*WORK TO BE COMPLETED:* Lines below that include the word "width" should each be copied.

----------

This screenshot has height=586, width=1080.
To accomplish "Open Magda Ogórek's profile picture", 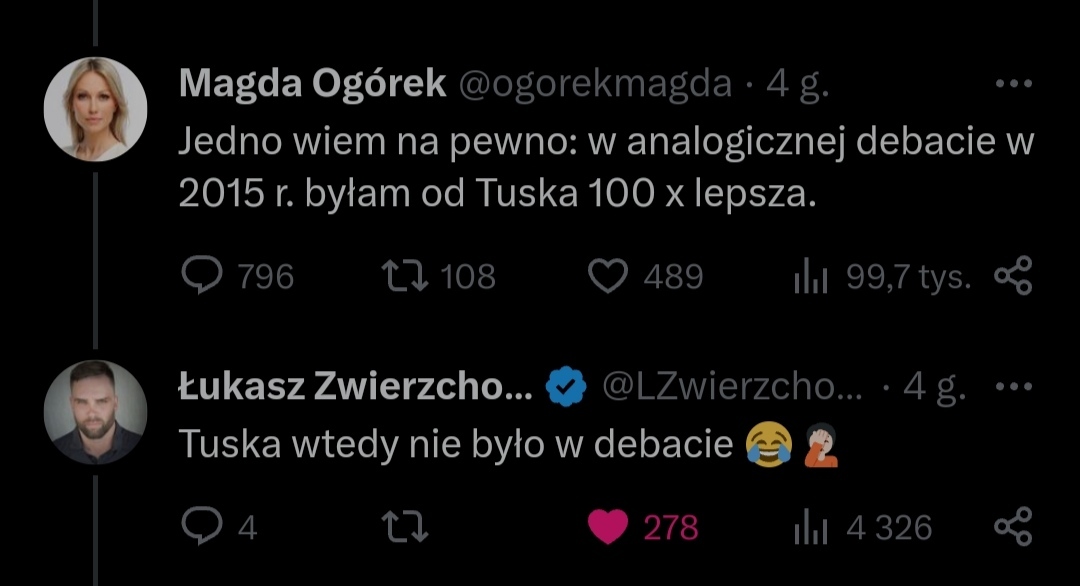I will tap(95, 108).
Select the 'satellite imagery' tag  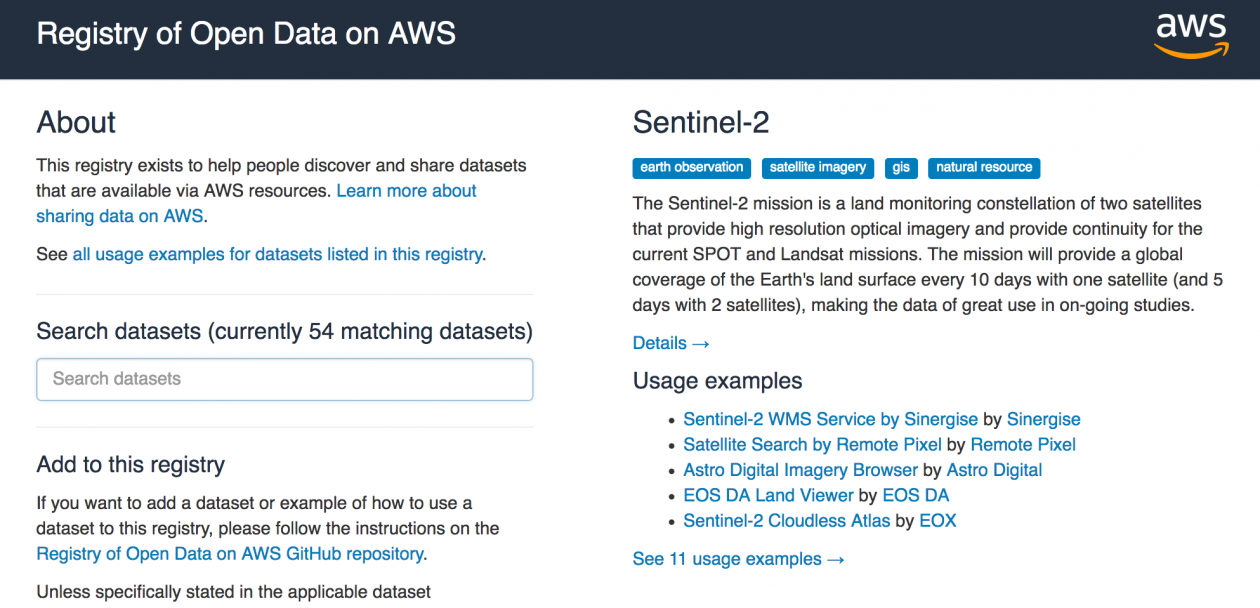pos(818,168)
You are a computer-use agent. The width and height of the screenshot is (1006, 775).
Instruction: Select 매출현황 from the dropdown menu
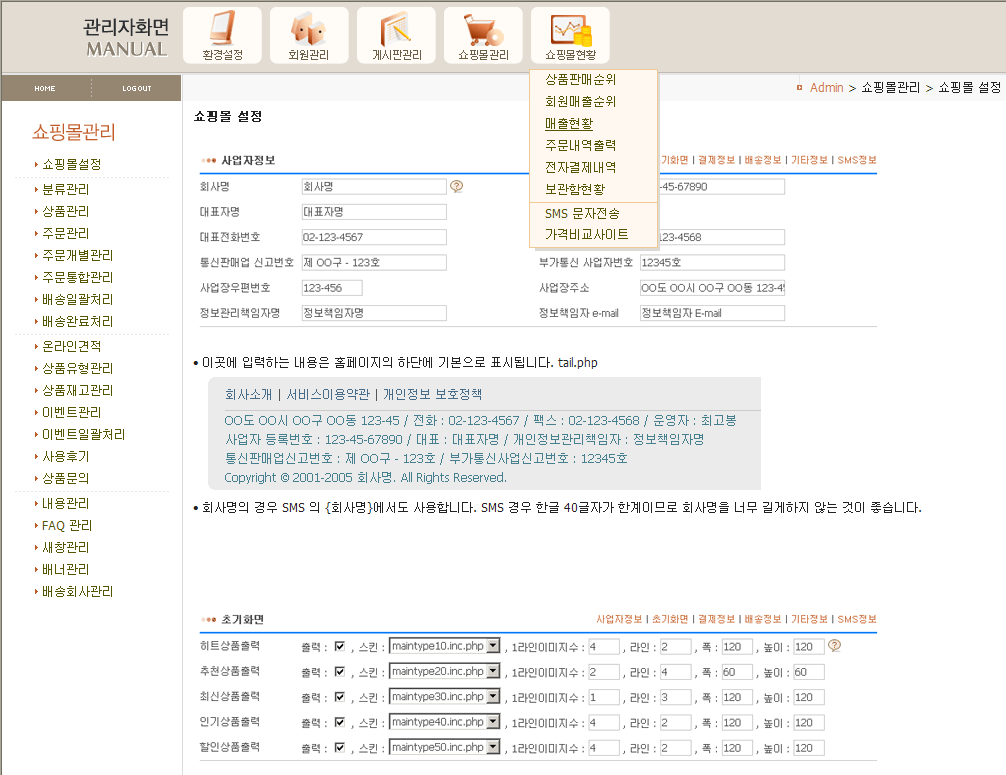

----------

*EXERCISE SOLUTION:*
This screenshot has height=586, width=1080.
You are a computer-use agent. The width and height of the screenshot is (1006, 775).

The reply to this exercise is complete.